Another difference in this year’s upcoming anniversary is the scale of my Pay it Forward campaign. In year one of my husband’s death, I decided to honor the one-year mark with a campaign I created called Pay it Forward for Don Shepherd Day. The basic idea was to get as many people as possible – strangers, family, friends, people online, whoever – to do something kind for someone else, in my husband’s name. I told them all to write to me about what they did and include a picture if possible, and then I took every single act of kindness and put them here, on my personal blogsite. I did the same thing last year as well. Both years, I received well over 100 stories and acts of kindness. This year, my Pay it Forward campaign will be even bigger, because this year, my book about Don and about us and our love story and my grief story – will finally be completed and self-published. (in November) For me, this book is my greatest gift to Don. It will tell the world why I love him so much, why he is my hero, why loving him and then losing him was and is the thing that impacts me more than anything else ever will. This year, I will choose my favorites of all the pay it forward acts, and create a chapter in the book highlighting them. I will also roll out my Indigogo book campaign starting next week, which will help me to raise the money needed to self-publish and promote the book. So, this year feels different. People in the widowed world often respond to the question of “Will it ever get better?, by saying: “No. Not better. But it gets different.” I feel like this is the start of things getting different …

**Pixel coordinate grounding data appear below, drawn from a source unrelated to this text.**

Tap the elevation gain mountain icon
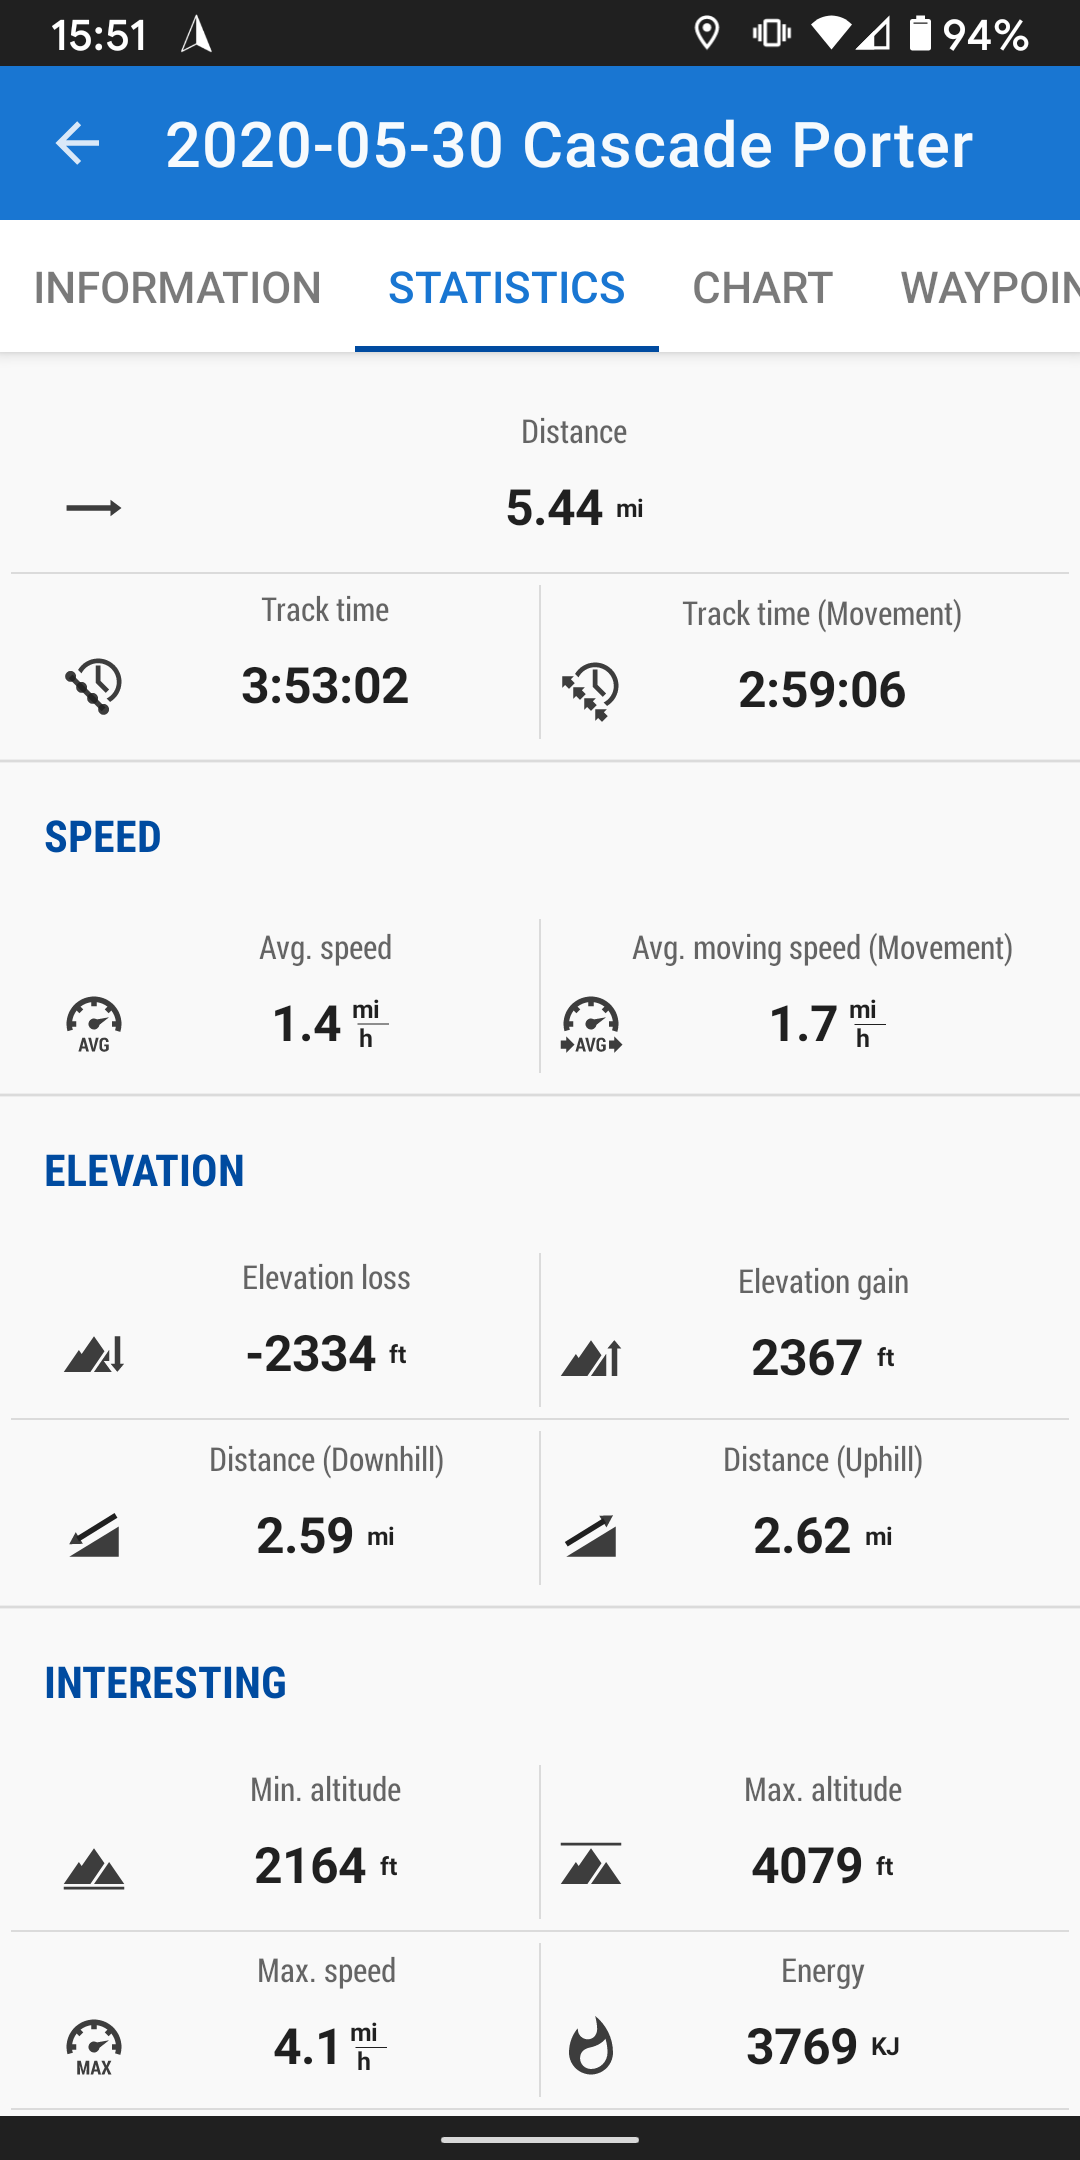This screenshot has height=2160, width=1080. point(591,1358)
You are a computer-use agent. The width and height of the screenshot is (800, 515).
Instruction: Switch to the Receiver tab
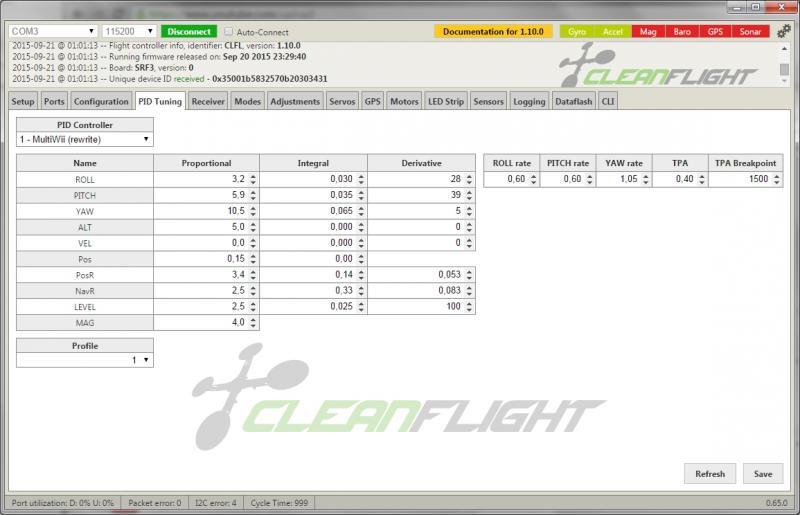pyautogui.click(x=208, y=101)
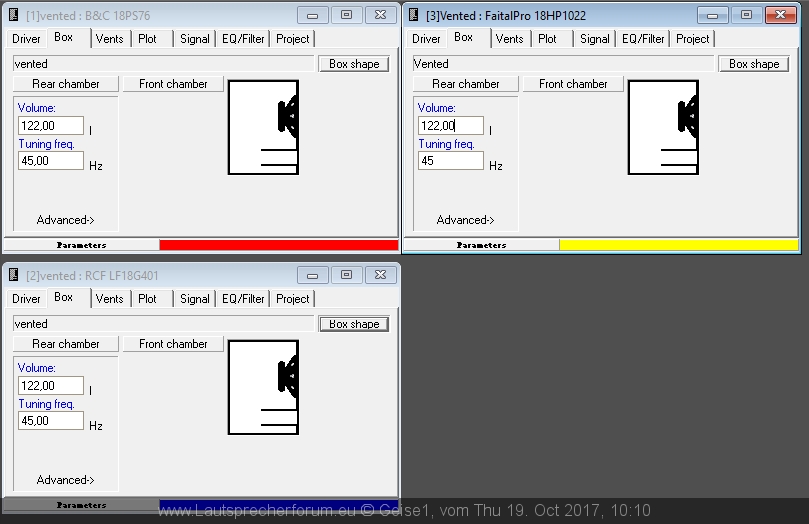The height and width of the screenshot is (524, 809).
Task: Click the enclosure drawing in B&C 18PS76 window
Action: [263, 127]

I cant really explain why, and perhaps I shouldn’t even say this out loud or type it out loud because messing with grief seems like a dangerous thing to do, but ….

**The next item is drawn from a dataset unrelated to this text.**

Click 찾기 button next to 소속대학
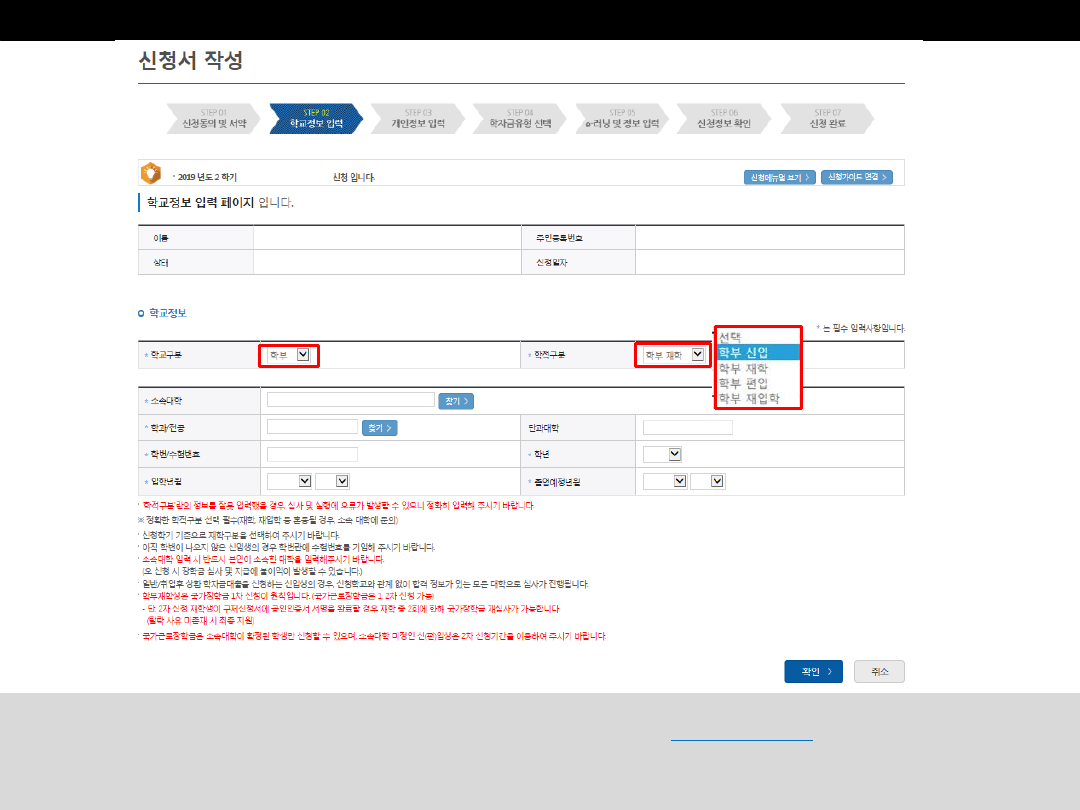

It feels as if this coming year, going into the beginning of what will be the 4th year living without my husband, will be filled with a lot of newness. New perspective, new changes, new emotions, new adventures and friends and memories. Perhaps a new way of coping and feeling and grieving, too. Not to say that the way I’m doing it now is wrong or incorrect; but each day that I am inside of this, I am learning something. I am learning what works and what doesn’t, and I’m learning that grief is entirely unpredictable and unforgiving. So maybe I’m just starting to face it with a slightly different approach, going into this new year for me.

Today I woke up with what feels like one of the worst summer colds I have ever had. Awful “head in a vice” feeling, runny nose, nonstop sneezing and coughing, achy all over, and a throat that’s dry as hell and on fire. Normally, when I have felt sick in my “after” days, my very first thought, even subconsciously, has always been to be unbelievably sad and angry and bitter that my husband isn’t here to take care of me and make me feel better, something that he did so well. He isn’t here to run up to the store and get me soup or meds, or put a blanket over me or sing me silly songs while playing his guitar to make me laugh. Usually just the thought of his absence when Im not feeling well, sends me over the edge into anger and depression. But not today.

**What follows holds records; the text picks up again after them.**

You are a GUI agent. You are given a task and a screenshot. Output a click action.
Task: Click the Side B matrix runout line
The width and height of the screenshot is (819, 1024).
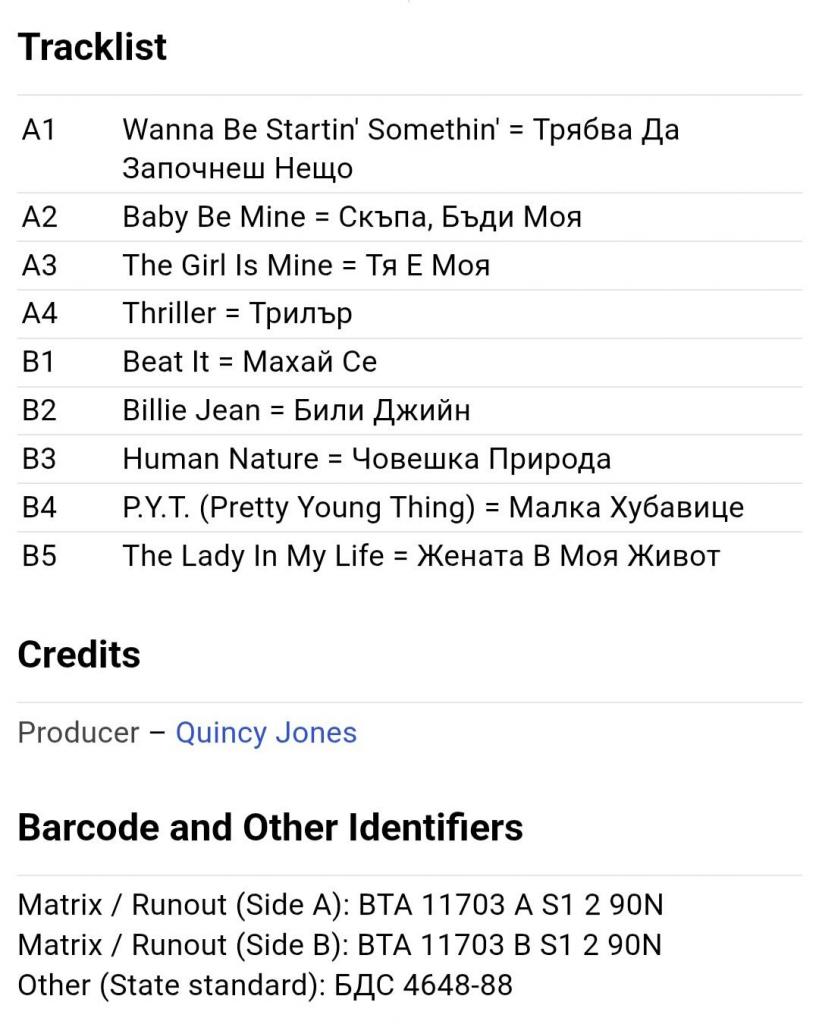point(340,945)
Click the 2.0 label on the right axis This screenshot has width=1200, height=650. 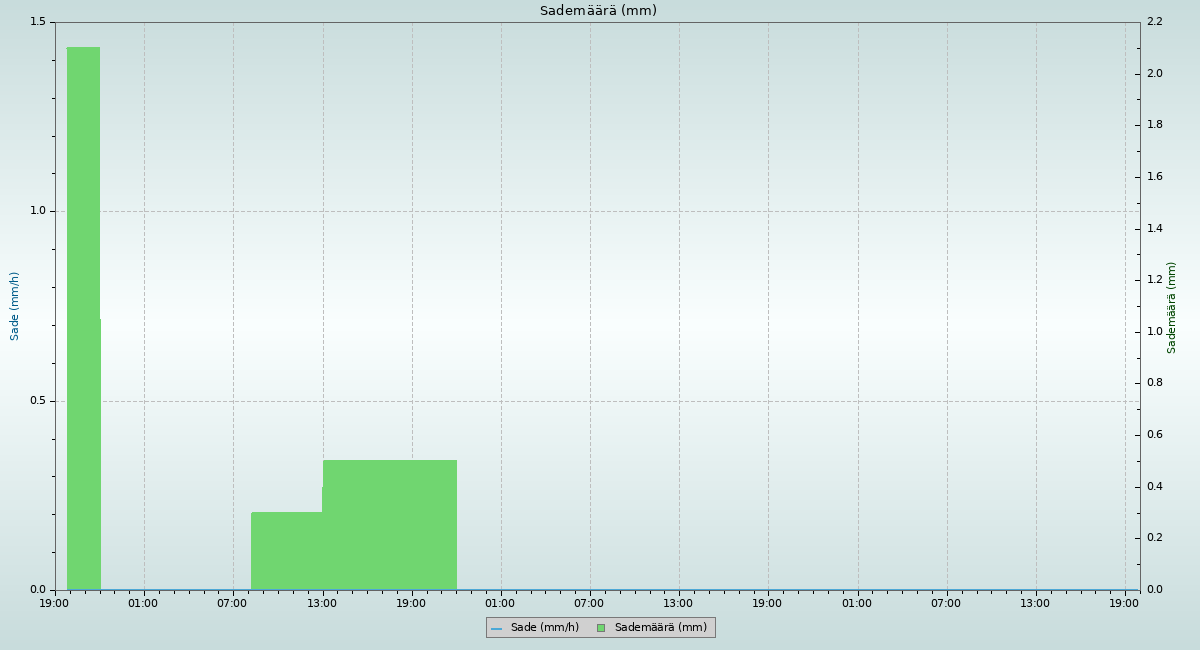tap(1154, 74)
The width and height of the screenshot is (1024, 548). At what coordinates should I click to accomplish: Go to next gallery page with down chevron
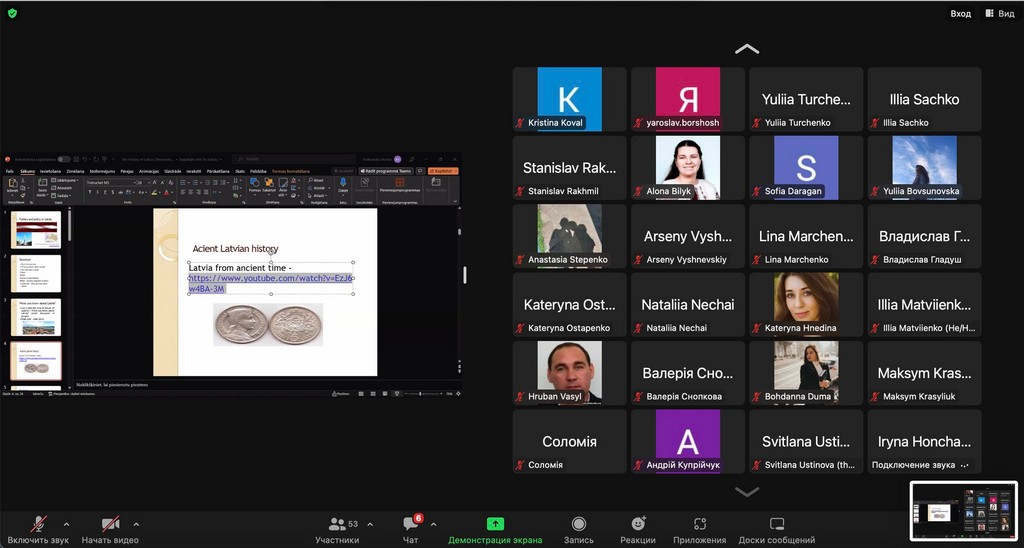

It still sucks that he isn’t here when I’m not feeling well. It will always suck. But it wasn’t my very first thought, or even my second or third. I’m learning , slowly, to live inside of this new world where him being here is not an option. Not only am I learning to manage it and adapt to it, but Im starting to see that wherever his love and kindness used to be – the empty spaces are being filled up from other loving people in my life. And no, they are not my husband, and it isn’t the same, but it sure is nice to know and to feel that so many people really do care. Maybe it is my husband’s way of paying it forward to me, by showing me that his love will always be all around me – it just shows up in different ways.

But it still sucks that I have to get up and make my own damn tea.